-------- RECORD EXTRACTS --------
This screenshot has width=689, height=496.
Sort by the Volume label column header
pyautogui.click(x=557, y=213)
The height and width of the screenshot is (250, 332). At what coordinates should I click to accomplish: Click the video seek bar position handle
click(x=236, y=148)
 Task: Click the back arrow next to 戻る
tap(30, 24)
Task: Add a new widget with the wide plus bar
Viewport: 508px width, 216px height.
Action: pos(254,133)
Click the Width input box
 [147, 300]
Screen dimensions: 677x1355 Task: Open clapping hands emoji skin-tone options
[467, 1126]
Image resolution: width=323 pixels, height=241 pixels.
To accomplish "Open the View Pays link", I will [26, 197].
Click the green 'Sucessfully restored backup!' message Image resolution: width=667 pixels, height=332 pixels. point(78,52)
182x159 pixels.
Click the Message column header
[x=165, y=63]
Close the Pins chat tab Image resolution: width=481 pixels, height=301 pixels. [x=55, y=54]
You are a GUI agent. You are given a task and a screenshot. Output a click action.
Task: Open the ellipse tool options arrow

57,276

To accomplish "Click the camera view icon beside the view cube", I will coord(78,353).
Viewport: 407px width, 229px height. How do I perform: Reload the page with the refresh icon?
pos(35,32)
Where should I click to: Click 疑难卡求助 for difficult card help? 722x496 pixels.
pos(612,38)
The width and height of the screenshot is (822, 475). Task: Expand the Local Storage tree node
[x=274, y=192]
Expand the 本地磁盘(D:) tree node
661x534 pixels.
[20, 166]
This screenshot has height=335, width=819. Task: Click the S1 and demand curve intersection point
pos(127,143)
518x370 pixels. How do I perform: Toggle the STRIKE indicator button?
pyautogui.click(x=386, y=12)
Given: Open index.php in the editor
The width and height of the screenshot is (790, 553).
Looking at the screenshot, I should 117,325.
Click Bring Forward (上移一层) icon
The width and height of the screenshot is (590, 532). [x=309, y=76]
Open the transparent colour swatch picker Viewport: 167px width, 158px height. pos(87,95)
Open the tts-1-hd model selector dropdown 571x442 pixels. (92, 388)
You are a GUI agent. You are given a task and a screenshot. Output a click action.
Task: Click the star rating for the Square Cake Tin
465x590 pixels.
--------
WORK ITEM:
Copy out the data exactly as it stands, leaving nothing out.

TASK OUTPUT:
This screenshot has width=689, height=496.
Sort by the Volume label column header
pyautogui.click(x=557, y=213)
The height and width of the screenshot is (250, 332). At what coordinates should I click to accomplish: Click the video seek bar position handle
click(x=236, y=148)
 Task: Click the back arrow next to 戻る
tap(30, 24)
Task: Add a new widget with the wide plus bar
Viewport: 508px width, 216px height.
Action: pos(254,133)
Click the Width input box
 [147, 300]
Screen dimensions: 677x1355 Task: Open clapping hands emoji skin-tone options
[467, 1126]
Image resolution: width=323 pixels, height=241 pixels.
To accomplish "Open the View Pays link", I will [26, 197].
Click the green 'Sucessfully restored backup!' message Image resolution: width=667 pixels, height=332 pixels. point(78,52)
182x159 pixels.
Click the Message column header
[x=165, y=63]
Close the Pins chat tab Image resolution: width=481 pixels, height=301 pixels. [x=55, y=54]
You are a GUI agent. You are given a task and a screenshot. Output a click action.
Task: Open the ellipse tool options arrow

57,276

To accomplish "Click the camera view icon beside the view cube", I will coord(78,353).
Viewport: 407px width, 229px height. How do I perform: Reload the page with the refresh icon?
pos(35,32)
Where should I click to: Click 疑难卡求助 for difficult card help? 722x496 pixels.
pos(612,38)
The width and height of the screenshot is (822, 475). Task: Expand the Local Storage tree node
[x=274, y=192]
Expand the 本地磁盘(D:) tree node
661x534 pixels.
[20, 166]
This screenshot has height=335, width=819. Task: Click the S1 and demand curve intersection point
pos(127,143)
518x370 pixels. How do I perform: Toggle the STRIKE indicator button?
pyautogui.click(x=386, y=12)
Given: Open index.php in the editor
The width and height of the screenshot is (790, 553).
Looking at the screenshot, I should 117,325.
Click Bring Forward (上移一层) icon
The width and height of the screenshot is (590, 532). [x=309, y=76]
Open the transparent colour swatch picker Viewport: 167px width, 158px height. pos(87,95)
Open the tts-1-hd model selector dropdown 571x442 pixels. (92, 388)
You are a GUI agent. You are given a task and a screenshot. Output a click action.
Task: Click the star rating for the Square Cake Tin
465x590 pixels.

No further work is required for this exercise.